Counting strokes and other lexicography
I was recently shopping for a good Chinese-English (and E-C) dictionary, and noticed a difference between character lookup methods between Chinese and Japanese. In all the Chinese dictionaries I looked at (not a lot, admittedly), there were a total of two methods: by radical, and by pronunciation. Japanese dictionaries add a third method: total number of strokes. Now, of course number of strokes is important for Chinese dictionaries as well: the radicals and the characters listed under them are organized by stroke count. But the Japanese dictionaries I have/had allow for total strokes in the character (presumably for cases where it’s unclear what the radical is — at least, that’s usually why I use that method). Maybe some non-foreign-language Chinese dictionaries also have such a list and I didn’t see it…but it would be interesting if they didn’t! (and just to point it out, Japanese has many options in the pronunciation-lookup method, thanks to the ridiculous numbers of pronunciations for characters: the electronic kanji dictionary that I have even allows me to look up the pronunciation of the radical! (which comes in handy if…uh…I don’t feel like inputting digits).
I ended up picking up a copy of the Collins Chinese Concise Dictionary, mostly because I didn’t want a huge tome, didn’t want a really small dictionary, and did want a lot of example sentences. As far as I’m concerned, for foreign language dictionaries, example sentences are far more useful than the (often vague, sometimes deceptive) one-word equivalences that some dictionaries give. The Collins does have some strange properties, though. It presents itself in the beginning as a dictionary for English speakers — the very first section is on how Chinese is challenging for speakers of European languages, and it gives a brief detail of some features of Chinese that make naive learners sound foreign (for instance, leaving out topical NPs, plain juxtaposition of clauses for conditional and temporal-sequence utterances, classifiers, and so on).
It then goes on to give an explanation of the dictionary entries, in both Chinese and English.
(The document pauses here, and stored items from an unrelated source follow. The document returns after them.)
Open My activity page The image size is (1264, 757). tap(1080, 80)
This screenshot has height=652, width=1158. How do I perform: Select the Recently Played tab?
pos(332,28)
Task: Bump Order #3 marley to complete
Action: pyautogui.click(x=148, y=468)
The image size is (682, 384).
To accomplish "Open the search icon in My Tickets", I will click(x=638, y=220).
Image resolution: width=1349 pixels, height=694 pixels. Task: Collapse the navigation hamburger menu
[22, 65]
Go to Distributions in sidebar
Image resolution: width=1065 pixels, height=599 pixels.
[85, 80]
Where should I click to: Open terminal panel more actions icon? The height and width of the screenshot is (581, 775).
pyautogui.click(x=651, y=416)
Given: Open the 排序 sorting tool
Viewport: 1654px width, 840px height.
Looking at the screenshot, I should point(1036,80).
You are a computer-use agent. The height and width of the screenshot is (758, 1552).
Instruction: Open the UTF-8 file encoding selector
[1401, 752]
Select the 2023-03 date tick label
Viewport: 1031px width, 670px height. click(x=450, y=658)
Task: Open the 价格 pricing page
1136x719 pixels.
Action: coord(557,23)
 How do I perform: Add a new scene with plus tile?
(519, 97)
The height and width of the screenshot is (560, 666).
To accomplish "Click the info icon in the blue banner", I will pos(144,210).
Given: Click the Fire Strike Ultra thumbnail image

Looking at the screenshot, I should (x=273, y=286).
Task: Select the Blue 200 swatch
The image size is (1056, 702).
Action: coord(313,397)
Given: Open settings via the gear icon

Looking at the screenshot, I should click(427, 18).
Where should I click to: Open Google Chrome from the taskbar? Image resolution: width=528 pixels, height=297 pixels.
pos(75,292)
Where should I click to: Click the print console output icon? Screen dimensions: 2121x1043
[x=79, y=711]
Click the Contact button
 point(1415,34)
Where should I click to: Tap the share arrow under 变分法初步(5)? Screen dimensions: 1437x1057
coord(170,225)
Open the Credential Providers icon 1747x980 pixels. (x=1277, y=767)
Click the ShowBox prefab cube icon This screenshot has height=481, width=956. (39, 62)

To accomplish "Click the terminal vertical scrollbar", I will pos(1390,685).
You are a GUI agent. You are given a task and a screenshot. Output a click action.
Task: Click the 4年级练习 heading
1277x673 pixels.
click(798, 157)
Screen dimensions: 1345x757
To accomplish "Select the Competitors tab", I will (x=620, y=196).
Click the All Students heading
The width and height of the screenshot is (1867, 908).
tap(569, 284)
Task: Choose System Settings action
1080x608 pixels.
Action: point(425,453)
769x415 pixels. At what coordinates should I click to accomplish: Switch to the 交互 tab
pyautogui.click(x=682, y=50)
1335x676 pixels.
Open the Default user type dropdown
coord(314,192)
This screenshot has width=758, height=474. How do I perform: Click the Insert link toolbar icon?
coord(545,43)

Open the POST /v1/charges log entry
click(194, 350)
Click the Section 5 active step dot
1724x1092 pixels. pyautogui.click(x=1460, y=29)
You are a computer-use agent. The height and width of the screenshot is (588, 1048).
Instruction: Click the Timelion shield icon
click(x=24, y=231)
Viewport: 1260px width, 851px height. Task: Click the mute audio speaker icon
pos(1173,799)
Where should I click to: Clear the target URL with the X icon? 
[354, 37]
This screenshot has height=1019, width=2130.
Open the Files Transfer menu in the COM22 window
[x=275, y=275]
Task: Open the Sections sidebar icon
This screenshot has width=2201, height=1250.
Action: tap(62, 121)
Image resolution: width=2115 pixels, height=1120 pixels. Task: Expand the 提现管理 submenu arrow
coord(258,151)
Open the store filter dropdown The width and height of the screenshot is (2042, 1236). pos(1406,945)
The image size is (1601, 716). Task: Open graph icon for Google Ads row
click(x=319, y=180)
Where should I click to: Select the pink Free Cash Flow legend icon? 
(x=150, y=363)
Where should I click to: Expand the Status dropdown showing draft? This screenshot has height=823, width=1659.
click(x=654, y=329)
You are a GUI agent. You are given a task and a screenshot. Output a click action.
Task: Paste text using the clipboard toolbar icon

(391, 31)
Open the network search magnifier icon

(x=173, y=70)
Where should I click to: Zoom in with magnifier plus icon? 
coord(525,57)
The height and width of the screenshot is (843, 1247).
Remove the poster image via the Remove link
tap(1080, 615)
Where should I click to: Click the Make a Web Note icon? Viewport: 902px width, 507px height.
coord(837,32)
From then on, it seems to cater to a Chinese speaker who is learning English. The E-to-C section contains set-off sections explaining (in Chinese) some difficult near-synonymies in English, and entries in the C-to-E side contain meta-data in Chinese (for instance, British and American spelling alternatives are separated by 或 ‘or’ rather than English or). The end of the dictionary contains a “Language in Action” section on how to use English/Chinese in “common” situations, like telling time, asking directions, and submitting cover letters for job applications. The section aimed at learners of English is about four times as long as the one aimed at learners of Chinese (55 vs 14 pages). This seems a bit quirky to me, but otherwise it’s a fine dictionary.